Carbon steel solves this issue. You can get nonstick eggs and fish with a very minimal amount of oil. You can also do this with stainless steel but it takes more practice to get the temperature control down.
Maybe one day we’ll all have affordable temperature controlled induction ranges similar to the Breville/Sage control freak. If you have the ability to preheat your pan to an exact temperature then getting nonstick results with tiny amounts of oil or butter becomes rather trivial.
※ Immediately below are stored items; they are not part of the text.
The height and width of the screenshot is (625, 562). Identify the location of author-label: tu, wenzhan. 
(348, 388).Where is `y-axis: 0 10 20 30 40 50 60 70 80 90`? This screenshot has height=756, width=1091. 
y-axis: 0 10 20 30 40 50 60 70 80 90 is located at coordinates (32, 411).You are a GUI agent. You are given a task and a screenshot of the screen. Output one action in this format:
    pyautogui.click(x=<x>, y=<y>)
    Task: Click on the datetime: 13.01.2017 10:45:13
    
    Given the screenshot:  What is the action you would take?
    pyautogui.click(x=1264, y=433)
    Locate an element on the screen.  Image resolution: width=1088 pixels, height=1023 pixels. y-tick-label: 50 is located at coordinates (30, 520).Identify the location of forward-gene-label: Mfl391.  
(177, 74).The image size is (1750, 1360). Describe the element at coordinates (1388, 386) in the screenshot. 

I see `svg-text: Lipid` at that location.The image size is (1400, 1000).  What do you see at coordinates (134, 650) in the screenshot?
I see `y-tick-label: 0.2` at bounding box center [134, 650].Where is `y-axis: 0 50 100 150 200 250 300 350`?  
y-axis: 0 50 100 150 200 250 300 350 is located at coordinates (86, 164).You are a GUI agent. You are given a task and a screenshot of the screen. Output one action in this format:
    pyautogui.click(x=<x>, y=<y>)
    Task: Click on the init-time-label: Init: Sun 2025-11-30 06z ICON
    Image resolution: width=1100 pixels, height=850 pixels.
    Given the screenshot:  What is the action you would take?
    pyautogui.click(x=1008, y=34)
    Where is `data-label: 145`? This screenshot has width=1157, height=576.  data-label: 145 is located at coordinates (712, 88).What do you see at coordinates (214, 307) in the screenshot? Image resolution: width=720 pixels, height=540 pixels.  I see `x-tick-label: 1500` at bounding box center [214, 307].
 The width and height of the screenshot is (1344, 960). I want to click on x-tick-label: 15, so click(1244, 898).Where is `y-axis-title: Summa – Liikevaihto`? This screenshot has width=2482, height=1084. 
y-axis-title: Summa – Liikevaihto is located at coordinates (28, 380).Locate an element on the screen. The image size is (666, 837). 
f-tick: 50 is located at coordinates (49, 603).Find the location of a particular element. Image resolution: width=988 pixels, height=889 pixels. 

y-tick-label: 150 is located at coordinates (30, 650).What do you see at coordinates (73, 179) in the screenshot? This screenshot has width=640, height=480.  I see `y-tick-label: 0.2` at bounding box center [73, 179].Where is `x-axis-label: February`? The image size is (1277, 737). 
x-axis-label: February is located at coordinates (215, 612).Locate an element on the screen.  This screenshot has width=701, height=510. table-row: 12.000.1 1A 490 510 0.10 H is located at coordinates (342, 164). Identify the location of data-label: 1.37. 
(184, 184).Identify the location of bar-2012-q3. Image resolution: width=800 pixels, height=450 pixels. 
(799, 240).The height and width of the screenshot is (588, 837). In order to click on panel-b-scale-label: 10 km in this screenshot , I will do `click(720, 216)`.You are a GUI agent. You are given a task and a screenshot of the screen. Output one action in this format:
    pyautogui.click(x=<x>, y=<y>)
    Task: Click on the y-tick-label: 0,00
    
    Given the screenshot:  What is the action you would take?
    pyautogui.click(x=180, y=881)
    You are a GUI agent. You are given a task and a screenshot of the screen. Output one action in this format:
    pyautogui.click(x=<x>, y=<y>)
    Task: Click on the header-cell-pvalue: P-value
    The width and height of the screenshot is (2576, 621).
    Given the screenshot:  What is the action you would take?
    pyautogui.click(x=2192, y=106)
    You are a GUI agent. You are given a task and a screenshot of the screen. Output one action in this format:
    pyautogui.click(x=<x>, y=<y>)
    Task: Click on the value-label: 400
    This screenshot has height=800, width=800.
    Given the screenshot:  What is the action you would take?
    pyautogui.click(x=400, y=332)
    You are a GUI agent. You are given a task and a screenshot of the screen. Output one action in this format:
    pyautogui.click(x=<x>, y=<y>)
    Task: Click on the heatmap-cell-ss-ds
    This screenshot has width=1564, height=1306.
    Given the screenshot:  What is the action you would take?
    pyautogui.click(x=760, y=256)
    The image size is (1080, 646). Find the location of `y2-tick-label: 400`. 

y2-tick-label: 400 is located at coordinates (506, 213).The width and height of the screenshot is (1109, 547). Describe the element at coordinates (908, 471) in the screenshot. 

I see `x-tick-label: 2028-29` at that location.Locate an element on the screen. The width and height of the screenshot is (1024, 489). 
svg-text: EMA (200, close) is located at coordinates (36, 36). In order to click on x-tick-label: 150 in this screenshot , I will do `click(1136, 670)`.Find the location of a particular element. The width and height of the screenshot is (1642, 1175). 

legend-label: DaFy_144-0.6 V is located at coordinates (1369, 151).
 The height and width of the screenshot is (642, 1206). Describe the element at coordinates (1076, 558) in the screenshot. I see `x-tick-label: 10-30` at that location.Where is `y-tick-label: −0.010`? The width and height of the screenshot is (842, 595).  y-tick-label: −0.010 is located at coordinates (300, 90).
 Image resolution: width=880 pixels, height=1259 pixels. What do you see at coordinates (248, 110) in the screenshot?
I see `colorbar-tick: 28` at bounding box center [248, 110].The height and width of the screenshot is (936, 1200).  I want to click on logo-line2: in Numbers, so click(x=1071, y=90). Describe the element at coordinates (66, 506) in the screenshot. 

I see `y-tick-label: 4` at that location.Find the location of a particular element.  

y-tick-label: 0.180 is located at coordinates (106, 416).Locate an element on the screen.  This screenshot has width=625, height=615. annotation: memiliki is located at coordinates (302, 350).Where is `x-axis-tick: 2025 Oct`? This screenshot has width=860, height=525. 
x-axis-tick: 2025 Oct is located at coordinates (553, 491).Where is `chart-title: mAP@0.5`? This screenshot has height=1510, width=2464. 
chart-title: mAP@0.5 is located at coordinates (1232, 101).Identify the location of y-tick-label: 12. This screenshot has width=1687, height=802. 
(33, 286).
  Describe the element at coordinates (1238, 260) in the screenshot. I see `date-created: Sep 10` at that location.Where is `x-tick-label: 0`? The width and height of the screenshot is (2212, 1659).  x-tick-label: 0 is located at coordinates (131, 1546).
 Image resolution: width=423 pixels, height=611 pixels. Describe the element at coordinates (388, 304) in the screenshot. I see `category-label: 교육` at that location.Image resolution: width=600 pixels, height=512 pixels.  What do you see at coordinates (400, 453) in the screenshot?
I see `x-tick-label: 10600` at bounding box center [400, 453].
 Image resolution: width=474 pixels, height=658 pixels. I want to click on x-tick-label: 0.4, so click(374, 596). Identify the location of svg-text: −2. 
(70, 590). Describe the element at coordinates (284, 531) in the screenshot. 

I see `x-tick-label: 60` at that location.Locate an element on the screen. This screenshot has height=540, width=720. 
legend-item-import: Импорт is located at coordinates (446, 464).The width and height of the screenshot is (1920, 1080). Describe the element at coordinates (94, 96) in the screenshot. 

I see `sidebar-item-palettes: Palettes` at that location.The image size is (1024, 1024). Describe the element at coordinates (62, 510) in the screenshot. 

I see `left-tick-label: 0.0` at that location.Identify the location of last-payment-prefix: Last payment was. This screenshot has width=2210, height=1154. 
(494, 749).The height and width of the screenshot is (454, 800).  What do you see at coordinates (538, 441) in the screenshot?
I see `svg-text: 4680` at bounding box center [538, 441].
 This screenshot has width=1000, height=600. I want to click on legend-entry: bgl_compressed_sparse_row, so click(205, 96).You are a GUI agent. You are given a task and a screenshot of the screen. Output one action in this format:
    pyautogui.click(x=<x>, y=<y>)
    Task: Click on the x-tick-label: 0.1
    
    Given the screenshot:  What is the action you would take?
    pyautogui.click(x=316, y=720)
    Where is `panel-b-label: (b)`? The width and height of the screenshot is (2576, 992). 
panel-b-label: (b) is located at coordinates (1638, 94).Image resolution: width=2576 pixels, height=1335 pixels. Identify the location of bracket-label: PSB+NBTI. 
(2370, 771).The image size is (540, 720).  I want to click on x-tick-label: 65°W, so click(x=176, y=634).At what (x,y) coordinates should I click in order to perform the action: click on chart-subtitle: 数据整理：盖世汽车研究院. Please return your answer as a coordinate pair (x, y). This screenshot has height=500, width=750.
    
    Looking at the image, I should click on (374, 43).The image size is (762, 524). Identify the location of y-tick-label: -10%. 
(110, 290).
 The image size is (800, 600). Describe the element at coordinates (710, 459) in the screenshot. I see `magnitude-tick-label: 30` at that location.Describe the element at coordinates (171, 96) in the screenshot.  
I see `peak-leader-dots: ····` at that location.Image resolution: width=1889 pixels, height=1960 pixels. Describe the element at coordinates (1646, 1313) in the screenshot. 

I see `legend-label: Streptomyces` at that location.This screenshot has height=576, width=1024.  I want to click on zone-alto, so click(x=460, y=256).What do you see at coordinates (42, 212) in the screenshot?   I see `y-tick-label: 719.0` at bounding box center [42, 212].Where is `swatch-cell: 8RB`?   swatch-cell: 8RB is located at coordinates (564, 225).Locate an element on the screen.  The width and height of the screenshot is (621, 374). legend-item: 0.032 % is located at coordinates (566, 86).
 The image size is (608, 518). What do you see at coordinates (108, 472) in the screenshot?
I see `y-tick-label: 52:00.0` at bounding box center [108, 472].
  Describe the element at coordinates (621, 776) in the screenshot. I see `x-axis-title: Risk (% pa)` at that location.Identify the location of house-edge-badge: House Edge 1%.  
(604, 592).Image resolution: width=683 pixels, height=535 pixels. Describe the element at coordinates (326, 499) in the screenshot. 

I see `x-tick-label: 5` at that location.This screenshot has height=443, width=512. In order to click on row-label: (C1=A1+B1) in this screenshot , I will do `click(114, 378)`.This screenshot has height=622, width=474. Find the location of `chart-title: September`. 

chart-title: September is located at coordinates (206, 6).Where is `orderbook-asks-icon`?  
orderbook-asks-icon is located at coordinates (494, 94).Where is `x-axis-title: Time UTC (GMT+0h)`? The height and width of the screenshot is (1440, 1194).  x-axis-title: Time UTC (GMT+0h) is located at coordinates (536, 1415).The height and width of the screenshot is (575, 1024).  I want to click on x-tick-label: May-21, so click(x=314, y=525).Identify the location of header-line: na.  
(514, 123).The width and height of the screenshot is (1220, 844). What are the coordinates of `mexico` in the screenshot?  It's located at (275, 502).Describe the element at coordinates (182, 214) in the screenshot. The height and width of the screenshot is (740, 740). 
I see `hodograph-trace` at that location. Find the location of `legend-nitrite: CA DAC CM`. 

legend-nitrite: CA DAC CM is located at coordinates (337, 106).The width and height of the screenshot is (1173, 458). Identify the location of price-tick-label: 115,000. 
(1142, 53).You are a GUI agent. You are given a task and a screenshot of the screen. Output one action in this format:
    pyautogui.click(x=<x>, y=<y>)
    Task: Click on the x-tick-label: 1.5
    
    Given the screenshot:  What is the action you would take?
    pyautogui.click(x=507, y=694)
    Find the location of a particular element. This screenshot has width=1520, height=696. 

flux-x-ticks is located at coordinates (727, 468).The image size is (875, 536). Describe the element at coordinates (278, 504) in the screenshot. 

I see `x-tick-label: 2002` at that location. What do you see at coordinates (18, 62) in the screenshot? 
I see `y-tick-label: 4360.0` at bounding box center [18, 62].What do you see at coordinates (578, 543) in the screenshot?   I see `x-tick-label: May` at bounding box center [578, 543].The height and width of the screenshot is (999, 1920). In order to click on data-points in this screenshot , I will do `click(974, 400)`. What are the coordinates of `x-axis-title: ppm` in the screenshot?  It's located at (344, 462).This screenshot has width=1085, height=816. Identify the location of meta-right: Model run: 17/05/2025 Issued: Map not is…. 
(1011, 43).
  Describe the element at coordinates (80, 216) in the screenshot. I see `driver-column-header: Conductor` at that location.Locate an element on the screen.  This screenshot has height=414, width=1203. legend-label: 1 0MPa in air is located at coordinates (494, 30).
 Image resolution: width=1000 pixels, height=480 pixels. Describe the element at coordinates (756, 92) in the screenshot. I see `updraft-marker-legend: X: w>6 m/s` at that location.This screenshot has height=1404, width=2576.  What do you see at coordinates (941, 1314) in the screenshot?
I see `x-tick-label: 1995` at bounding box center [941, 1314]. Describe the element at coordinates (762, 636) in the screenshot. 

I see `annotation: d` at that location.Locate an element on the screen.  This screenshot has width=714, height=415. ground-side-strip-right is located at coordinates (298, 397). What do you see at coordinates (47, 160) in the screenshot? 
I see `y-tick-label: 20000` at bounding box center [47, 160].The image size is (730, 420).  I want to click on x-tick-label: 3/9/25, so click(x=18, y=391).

The Control Freak is fantastic, but it doesn’t work all that well with some cast iron pans. I think there are a couple reasons:
1. Too much thermal mass and too little thermal conductivity. This causes poor feedback and unnecessarily high delay between heat being added and the measurement reflecting it.
2. Manufacturers love to cast their logo right in the bottom center, which means that the sensor doesn’t make good contact with the pan.
I wonder if someone makes a nice stainless-aluminum-carbon steel clad pan.
I wonder if someone makes a nice stainless-aluminum-carbon steel clad pan
This pan exists! It's made by an American company called Strata. Stainless steel on the bottom/outside, carbon steel on the inside/cooking surface, and aluminum sandwiched in between. It came out this year. I've seen a few cookware YouTube channels do some first looks, unboxing, seasoning, and first cook tests but no long-term reviews so far.
Cast iron is definitely the most challenging cookware material to use with any flat-top cooking appliance. Whether induction or traditional ceramic, flat-top ranges tend to be quite poor at creating even heating in cast iron. Gas on the other hand works quite well because of the natural upward draft produced by the hot combustion gases which wrap around the sides of the pan, enveloping it in a blanket of heat from below.
I think eggs and certain fish recipes are the primary use of non stick. But there are also ways to cook those without non stick.
For scrambled eggs you can use a double boiler (you’ll never have had fluffier eggs). An extremely well seasoned carbon steal pan will also work wonders (basically what fry cooks use)
For fish, cooking fish whole on a grill is amazing. Another technique with stainless pans is to get the pan searing hot first. Then add a tiny amount of oil and cook the fish and don’t touch it. This should set the surface protein quickly and create a crust that prevents sticking (requires a little practice but not too hard)
Counter-intuitively, it doesn't really add calories.
What a lot of people don't realize is -- in non-stick, virtually all the oil winds up in the food. Since it doesn't stick to the pan. With steel/iron, most of the cooking oil stays in the pan.
So yes you will end up using 3x or more oil. But you're not consuming 3x oil calories. It probably isn't any extra calories at all.